Durante o lockdown este ano percebemos que o Estado adotou uma estratégia diferente da do ano passado deixando a indústria de fora das restrições. Como isto ajudou a evitar impactos maiores na economia local? 

No ano passado, quando o governador formou esse comitê para discutir o processo de reabertura das atividades econômicas não essenciais, no primeiro momento, foi fechada a indústria e a construção civil. Vou citar esses dois casos, porque eu acho que tem muito mais a ver com aprendizagem do processo.  

Nós estávamos iniciando uma situação que o mundo todo desconhecia, então houve um fechamento, digamos assim, muito mais rígido na economia no ano de 2020. Quando a indústria voltou a funcionar, quando a própria construção civil voltou a funcional, foram observados níveis de contaminação muito baixos nos setores. 

Então, não havia necessidade, mesmo quando houve um surto muito forte a partir de fevereiro e março, de fechar a indústria nem de fechar o setor de construção. 

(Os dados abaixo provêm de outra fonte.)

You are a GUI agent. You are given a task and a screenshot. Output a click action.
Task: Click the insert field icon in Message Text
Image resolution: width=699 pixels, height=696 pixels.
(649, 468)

Eu acho que isso tem muito mais a ver com o processo de aprendizagem de um ano pro outro do que qualquer outra questão. E claro que isso contribui pra economia, porque você não fechar a indústria, não fechar a parte de construção civil, que emprega muita gente, isso teve um aspecto positivo que vai refletir certamente no final do ano nos ganhos econômicos do Estado, até mesmo quando a gente for fazer a contabilidade do PIB. 

Eu faço parte também desse comitê, desse grupo de trabalho técnico de retomada das atividades econômicas, então tem um processo técnico que a gente utiliza, conhecimento, olhando os dados, mas tem um processo também de um ano para o outro de aprendizagem. Isso aí fez com que todo processo este ano já fosse construído melhor do que o que foi no ano passado. 

Quais outras medidas e estímulos estão sendo planejadas e/ou já colocadas em prática para recuperar o PIB cearense?

Eu vou falar desde o ano passado, principalmente, e agora em 2021 continua. Eu acho que o Governo do Estado, na presença principalmente do governador, teve dois focos muito importantes para mitigar os impactos da pandemia.  

Um é o olhar muito forte para a questão social. Então, além desse apoio federal do auxílio emergencial, o Governo do Estado também se preocupou com medidas de caráter social. Teve uma série de ações, como pagamento de energia para as famílias de baixa renda, pagamento de taxa de água e esgoto, teve a distribuição do vale gás, teve ampliação do cartão Mais Infância.  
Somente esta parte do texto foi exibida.